In Pharmaciens (Ordre des) c. Zalat (2025 QCCDPHA 23), a Québec pharmacist was found guilty of professional misconduct after dispensing a high-risk corrosive medication, trichloroacetic acid, to a patient’s mother without counselling the actual patient. Concerned about breaching confidentiality related to an ITSS diagnosis, the pharmacist provided only partial information and relied on the mother’s assurance that the patient “knew how to use it.” The patient later suffered a chemical burn. The disciplinary council held that counselling is a non-delegable obligation and confidentiality does not justify incomplete advice. The decision reinforces that pharmacists must refuse to dispense when safe counselling cannot be provided.
In RCDSO v. Kwong (2025 ONRCDSO 1), a Scarborough dentist was suspended for five months after admitting he falsified records by backdating patient treatment dates to maximize year-end insurance benefits. The RCDSO panel found this conduct amounted to multiple acts of professional misconduct, including falsification, false reporting, and unethical behaviour. The penalty included suspension, ethics and billing courses, 24 months of practice monitoring, and a ban on employing his spouse. The case underscores that even “helping” patients use expiring benefits is still considered falsification.
CICC v Zaidi (2025 CICC 19) revokes an RCIC’s licence after five complaints revealed job-selling, a falsified Saskatchewan PNP filing, shifting eligibility advice, chronic non-communication, refund failures, and basic governance breaches with agents, retainers, files, and client accounts. The panel treated merely offering to procure employment for a fee as misconduct and condemned fabricated “relative” claims to inflate points. Sanctions include immediate revocation, a two-year bar, restitution of USD $24,290, a $15,000 fine, and $46,740 in costs. The case underscores that competence, candour, and compliant systems are non-negotiable for RCICs.

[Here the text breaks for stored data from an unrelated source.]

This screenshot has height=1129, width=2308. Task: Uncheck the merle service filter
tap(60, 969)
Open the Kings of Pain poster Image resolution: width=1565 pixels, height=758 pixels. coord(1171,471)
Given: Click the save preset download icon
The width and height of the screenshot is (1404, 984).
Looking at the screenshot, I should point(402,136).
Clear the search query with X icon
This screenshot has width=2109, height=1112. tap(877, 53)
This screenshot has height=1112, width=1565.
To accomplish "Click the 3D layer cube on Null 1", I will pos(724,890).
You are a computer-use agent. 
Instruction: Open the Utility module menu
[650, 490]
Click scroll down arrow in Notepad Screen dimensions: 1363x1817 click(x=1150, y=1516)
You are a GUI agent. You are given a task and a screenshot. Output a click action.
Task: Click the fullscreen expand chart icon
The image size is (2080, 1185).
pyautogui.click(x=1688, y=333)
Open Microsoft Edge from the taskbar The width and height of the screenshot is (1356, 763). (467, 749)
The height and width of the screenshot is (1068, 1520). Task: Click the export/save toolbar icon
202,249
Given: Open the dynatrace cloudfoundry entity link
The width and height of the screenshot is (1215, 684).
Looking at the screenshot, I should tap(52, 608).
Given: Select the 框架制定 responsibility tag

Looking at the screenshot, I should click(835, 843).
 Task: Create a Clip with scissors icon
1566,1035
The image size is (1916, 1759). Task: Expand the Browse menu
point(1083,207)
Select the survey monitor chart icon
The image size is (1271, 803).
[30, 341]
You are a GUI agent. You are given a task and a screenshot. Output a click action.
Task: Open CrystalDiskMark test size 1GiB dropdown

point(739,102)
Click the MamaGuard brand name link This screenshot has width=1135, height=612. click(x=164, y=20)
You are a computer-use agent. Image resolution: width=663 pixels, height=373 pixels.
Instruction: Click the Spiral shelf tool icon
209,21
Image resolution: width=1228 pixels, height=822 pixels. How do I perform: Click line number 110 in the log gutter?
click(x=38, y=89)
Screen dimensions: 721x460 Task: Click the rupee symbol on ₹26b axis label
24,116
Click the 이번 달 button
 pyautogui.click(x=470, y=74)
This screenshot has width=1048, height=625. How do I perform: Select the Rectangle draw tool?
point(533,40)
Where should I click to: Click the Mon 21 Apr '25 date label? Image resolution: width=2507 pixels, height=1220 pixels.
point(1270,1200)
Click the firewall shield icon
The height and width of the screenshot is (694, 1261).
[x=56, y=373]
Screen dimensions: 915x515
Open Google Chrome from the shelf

In CICC v. Sharma-Singh (2025 CICC 21), the Discipline Committee imposed an interim suspension on a consultant facing 13 complaints, including job selling, bounced cheques, and non-cooperation. The Panel stressed that interim suspensions are not about proving misconduct but about protecting the public from risk. Missing retainers, false promises, and ties to “ghost consultants” created serious concerns. The decision confirms that honesty cannot be supervised, refunds after complaints may be interference, and job selling is a red-line violation likely to result in revocation.